Example: Running MobileNet

  • This page demonstrates compiling and running a TensorFlow Lite ML model on Coral NPU's scalar core and vector engine using scripted examples.

  • The MobileNet V1 model, used for computer vision tasks, is executed using reference kernels from TensorFlow Lite Micro on intermediate layers.

  • The process uses the CoreMini AXI high-memory simulator with real inputs and outputs, reporting simulation metrics like execution cycle count.

  • Prerequisites include working in the Google Coral NPU GitHub repository and completing specific software and programming tutorials.

  • Running the model on the vector execution engine demonstrates optimization and performance comparison to the scalar core example.

The scripted example given here let you compile and run a LiteRT (TensorFlow Lite) ML model on Coral NPU's scalar core. The model executed is MobileNet V1, a convolutional neural network (CNN) architecture designed for image classification, object detection, and other computer vision tasks.

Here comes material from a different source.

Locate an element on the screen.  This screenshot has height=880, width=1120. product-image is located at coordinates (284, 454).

The process uses reference kernels from LiteRT Micro, and intermediate layers of MobileNet are executed.

The model is run in the core mini AXI high-memory simulator, with real inputs and real outputs. The simulator output reports simulation metrics, notably the execution cycle count for performance assessment.

Prerequisites

This example assumes you are working in the Google Coral NPU repository on GitHub.

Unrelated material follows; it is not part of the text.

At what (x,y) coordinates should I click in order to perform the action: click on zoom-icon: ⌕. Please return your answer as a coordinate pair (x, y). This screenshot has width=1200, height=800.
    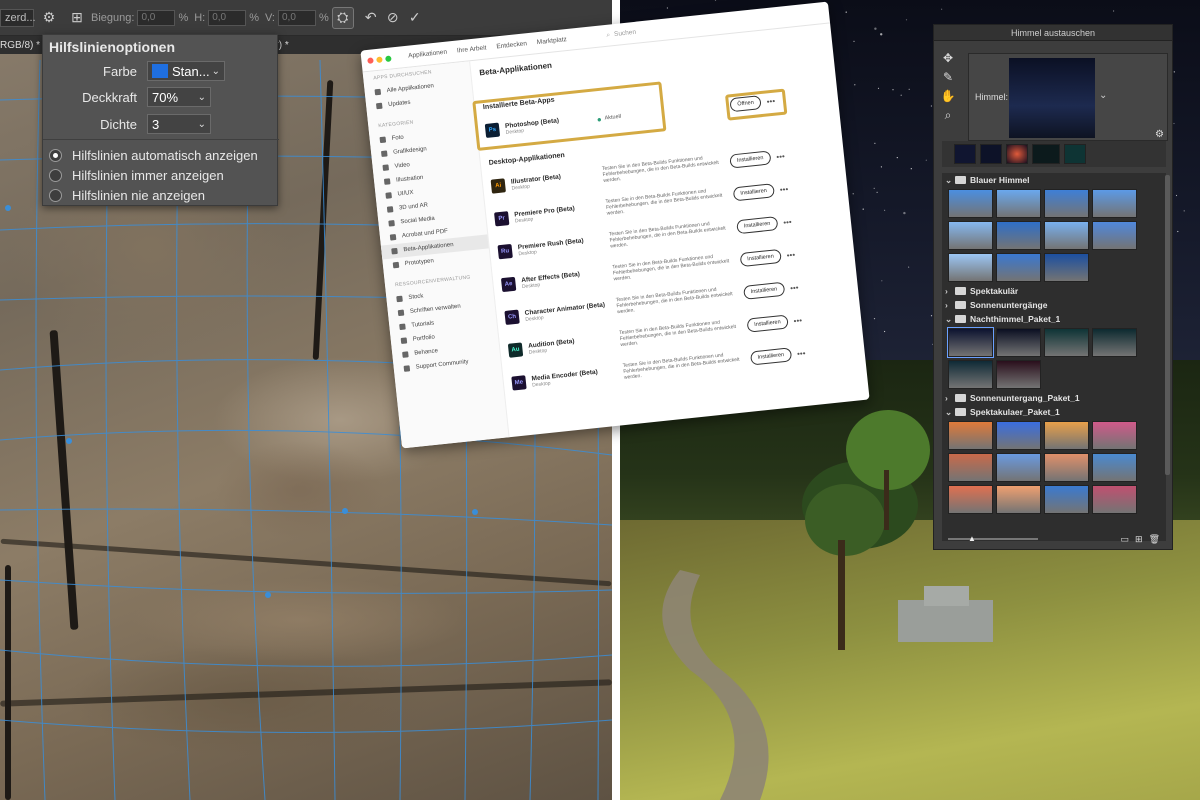
    Looking at the image, I should click on (948, 117).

Run MobileNet on the scalar core

To run the script, enter the following command:

bazel run -c opt tests/cocotb/tutorial/tfmicro:cocotb_run_mobilenet_v1

The script performs the following sub-tasks, as illustrated in the figure below:

  1. Compiles run_mobilenet.cc using coralnpu_v2_binary.
    1. coralnpu_v2_binary is a bazel rule that composes flags and settings to compile for the coralnpu_v2 platform.
    2. run_mobilenet.cc is a TFMicro inference with reference kernels.
    3. Finds the example rule run_mobilenet_v1_025_partial_binary.
  2. Uses high-memory TCM (tightly-coupled memory) of Coral NPU to:
    1. Run high-memory programs such as ML model inferencing. See this page for information about high-memory TCM.
    2. Add a new data section .extdata.
    3. Memory buffers such as tensor arena, inputs, and outputs can be stored in this data section: (uint8_t tensor_arena[kTensorArenaSize] __attribute__((section(".extdata"), aligned(16), used, retain)))
  3. Runs the cocotb test suite.
    1. When the TFLite inference program is ready, the cocotb_test_suite bazel rule is used to simulate the program with rvv_core_mini_highmem_axi_model.
    2. Run the script cocotb_run_mobilenet_v1.py:
      • Loads run_mobilenet_v1_025_partial_binary.elf.
      • Invokes and executes the program to halt.
      • Reads the memory buffer inference_status in program memory.

example flow

cocotb is a coroutine-based, co-simulation test bench environment for verifying VHDL and SystemVerilog RTL using Python. cocotb is free, open source, and hosted on GitHub.